I will have a small pension from previous job.
Plus I am buying in NI years (voluntary contribs, not currently working). These are very cheap for what you get back.
And I have a small personal pension going. This was especially attractive because for me as a low earner the govt. adds in money I didn't even have to earn!
We have paid off our debts and mortgage already, we have "enough" in cash savings and do occasional investments in unit trusts.
We already have so much of our wealth tied up in our house, I wouldn't want all our pension dependent on one type of investment (property), so personally wouldn't choose Buy-to-Let as a pension scheme.
And otherwise I will work until I'm 75, and rely on DH's pension (company sponsored, but not a final salary scheme) where I have to.
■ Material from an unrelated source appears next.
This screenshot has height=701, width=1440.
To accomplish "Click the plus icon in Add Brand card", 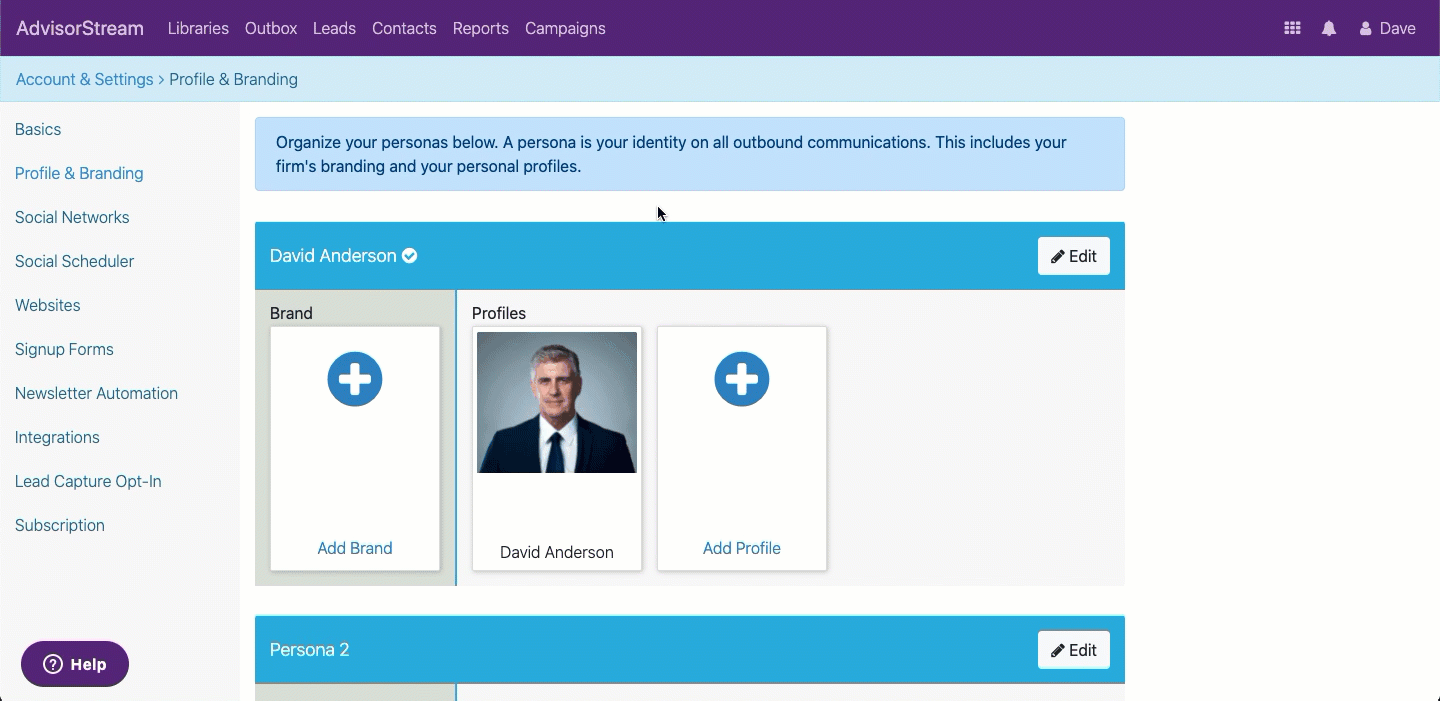I will tap(355, 379).
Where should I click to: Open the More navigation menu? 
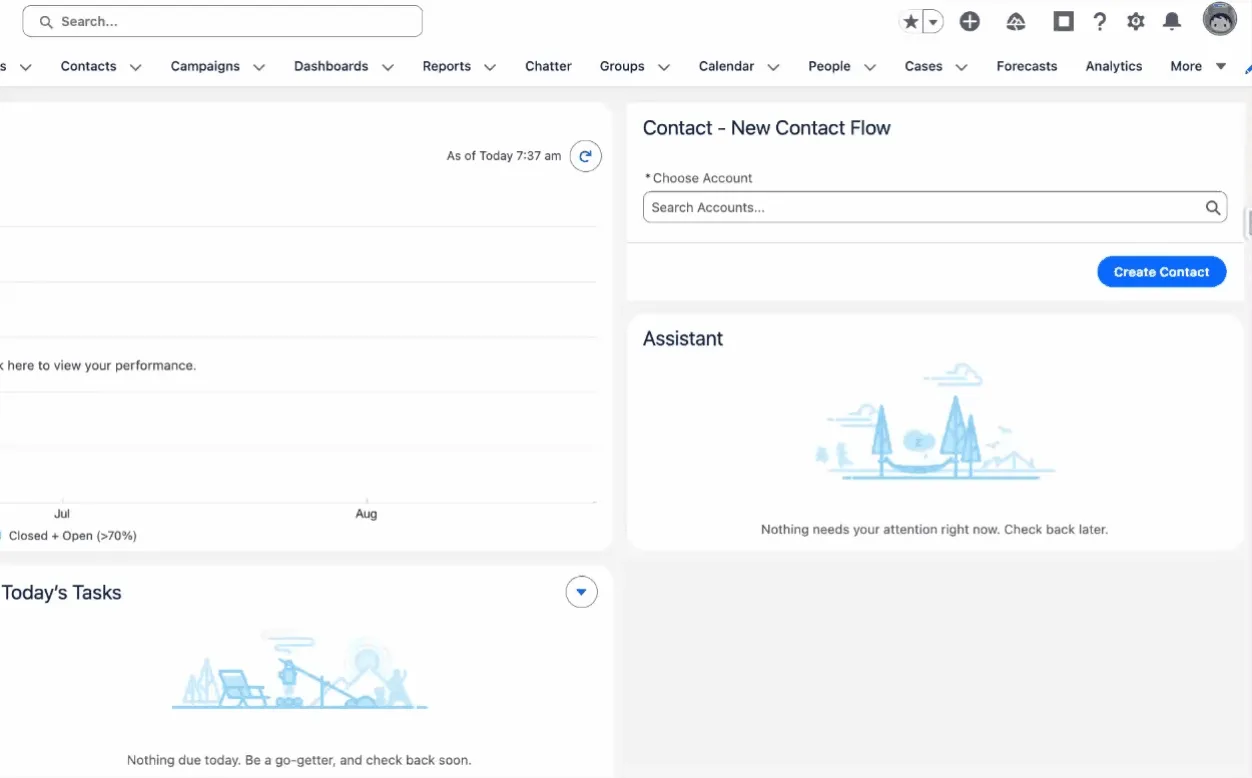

Willingness to work until 75 was the biggest factor in all the scenarios I tried to work thru on a spreadsheet.
Over the age of 65 the tax-free allowance on income goes up (goes up again after 75). Assuming all conditions continue the same until I retire, and that I live as long as I expect to, I should get a bit more income from the personal pension than I will from DIY pension planning (e.g., in the shares ISA). But the shares ISA income will be tax-free, and the various pensions/NI income will be low enough to attract little tax.
It's really complicated planning all this, I don't know if my strategy is best, I think I can live with it, though.